Ellie nods, but she looks kind of disappointed. She probably wanted to do something a lot more fun. Ellie is one of those people who never has to study but still gets good grades. It's totally unfair, but she never brags about it. “How come you never asked me to tutor you?” she asks.

“I don't know,” I say. “I guess I hoped I'd be caught up by now.” We're standing in front of the library, and we walk in, whooshing through the turnstiles.

“They're over there,” Ellie says, pointing to the corner, where Brandon and Kyle are sitting, books strewn about in front of them.

“Okay,” I say, more to myself than to Ellie. “Now, be cool.”

“Hey,” Kyle says as we approach. “We thought it would
be more fun to study at the mall. You girls in?” He slams his book shut and slides it into his bag.

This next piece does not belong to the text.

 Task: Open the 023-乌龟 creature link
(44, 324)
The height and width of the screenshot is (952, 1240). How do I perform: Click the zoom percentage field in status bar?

It's such an absurd thing to say that at first I think he has to be joking. “Study at the mall? Ha!” I almost add, “Kyle, you're such a kidder,” but decide that would be going too far, since I hardly know him.

“Seriously,” Kyle says. “They have free Wi-Fi in the food court, and we can get smoothies and spread out our stuff. It doesn't get busy there until, like, six.” He pulls a piece of licorice out of his bag and pops it into his mouth, then pulls out another piece and offers it to Ellie.